Só que Catherine não consegue engravidar de Jim e isto gera um desconforto entre eles e Jim acaba voltando para Paris.

Várias trocas de cartas, encontros e desencontros, momentos cômicos e de farsa ainda vão permear suas vidas até o trágico desfecho.

“Jules et Jim” teve uma bela trilha sonora composta por Georges Delerue, famoso compositor de inúmeros scores como “Hirsohima, mon amour”, “O Conformista”, “Platoon”, entre outros. Foi considerada a décima melhor trilha de todos os tempos pela revista Time.

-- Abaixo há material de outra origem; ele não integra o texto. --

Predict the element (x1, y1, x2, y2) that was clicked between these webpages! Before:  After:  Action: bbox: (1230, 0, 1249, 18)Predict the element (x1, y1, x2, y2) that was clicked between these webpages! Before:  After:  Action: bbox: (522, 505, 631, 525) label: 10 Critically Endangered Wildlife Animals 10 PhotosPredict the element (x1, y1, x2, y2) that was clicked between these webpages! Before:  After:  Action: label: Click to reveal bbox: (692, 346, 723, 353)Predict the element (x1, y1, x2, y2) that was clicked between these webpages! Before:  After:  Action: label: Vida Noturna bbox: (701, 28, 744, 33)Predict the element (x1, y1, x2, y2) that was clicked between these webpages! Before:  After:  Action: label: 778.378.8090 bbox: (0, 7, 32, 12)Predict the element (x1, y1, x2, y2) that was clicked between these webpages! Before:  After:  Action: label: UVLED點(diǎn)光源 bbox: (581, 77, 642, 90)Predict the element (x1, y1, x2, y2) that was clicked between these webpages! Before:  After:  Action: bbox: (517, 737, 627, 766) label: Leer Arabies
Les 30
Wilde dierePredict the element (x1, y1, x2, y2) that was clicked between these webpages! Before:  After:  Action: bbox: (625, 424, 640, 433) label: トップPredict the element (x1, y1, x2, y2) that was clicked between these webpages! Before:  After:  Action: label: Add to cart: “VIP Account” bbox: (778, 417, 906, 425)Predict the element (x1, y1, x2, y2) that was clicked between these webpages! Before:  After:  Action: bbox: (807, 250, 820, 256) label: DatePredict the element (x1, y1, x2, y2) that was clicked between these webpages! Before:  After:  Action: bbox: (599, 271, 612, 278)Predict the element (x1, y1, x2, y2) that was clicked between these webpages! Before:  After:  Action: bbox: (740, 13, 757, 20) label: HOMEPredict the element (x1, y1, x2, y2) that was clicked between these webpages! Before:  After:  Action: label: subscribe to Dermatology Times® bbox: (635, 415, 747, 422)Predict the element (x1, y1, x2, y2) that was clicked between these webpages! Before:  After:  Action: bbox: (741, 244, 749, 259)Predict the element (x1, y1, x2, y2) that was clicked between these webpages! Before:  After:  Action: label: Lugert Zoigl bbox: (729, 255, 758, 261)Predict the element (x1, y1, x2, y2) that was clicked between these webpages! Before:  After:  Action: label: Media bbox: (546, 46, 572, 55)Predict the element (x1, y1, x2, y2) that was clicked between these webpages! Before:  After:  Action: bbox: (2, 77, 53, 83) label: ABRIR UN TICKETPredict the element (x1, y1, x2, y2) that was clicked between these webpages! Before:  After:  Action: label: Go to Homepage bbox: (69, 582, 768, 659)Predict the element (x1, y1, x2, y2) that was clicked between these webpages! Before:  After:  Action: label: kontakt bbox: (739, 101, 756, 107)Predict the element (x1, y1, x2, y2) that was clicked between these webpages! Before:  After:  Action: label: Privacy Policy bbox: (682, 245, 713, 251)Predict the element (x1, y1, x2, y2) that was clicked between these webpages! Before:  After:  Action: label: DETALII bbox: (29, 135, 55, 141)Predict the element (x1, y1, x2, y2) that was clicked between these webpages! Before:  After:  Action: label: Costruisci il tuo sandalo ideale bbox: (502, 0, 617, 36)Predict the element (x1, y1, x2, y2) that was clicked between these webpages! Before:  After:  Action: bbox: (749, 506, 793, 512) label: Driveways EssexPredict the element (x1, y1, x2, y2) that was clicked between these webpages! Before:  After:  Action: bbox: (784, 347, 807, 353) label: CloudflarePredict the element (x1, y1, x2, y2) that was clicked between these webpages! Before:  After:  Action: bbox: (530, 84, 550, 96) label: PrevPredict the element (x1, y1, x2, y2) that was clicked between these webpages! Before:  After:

Truffaut vinha de dois filmes, “Os Incompreendidos” e “Atire no pianista”, mas com “Jules et Jim” ele fala mais direto com os jovens, até pelo tema abordado.

Truffaut & Jeanne


O Diretor Truffaut e a atriz Jeanne Moreau

Uma das canções que marcaram o filme foi “Le tourbillon de La vie”, composta por Serge Rezvani (que a acompanha no violão) e interpretada por Jeanne Moreau,como podemos ver abaixo:

Moreau encarna uma personagem que é a cara da Nouvelle Vague: charmosa, sexy e ao mês-mo tempo inteligente, com idéias libertárias; suas cenas viraram ícones, bem como seu jeito de vestir, como na icônica cena em que se veste de homem, com boina, cigarrilha e um bigode falso e aposta uma corrida com os dois:

Ou em outra cena famosa em que, vestida elegantemente ao estilo das mulheres do início do século, ela se atira no rio em protesto á uma discussão dos dois sobre a fidelidade da mulher:

Jules et Jim não é um filme romântico no sentido tradicional, ele fala de amor, de sexo, fala das dificuldades e das complicações das relações amorosas; o filme continua atual em sua aborda-gem franca e sincera do amor sem clichês.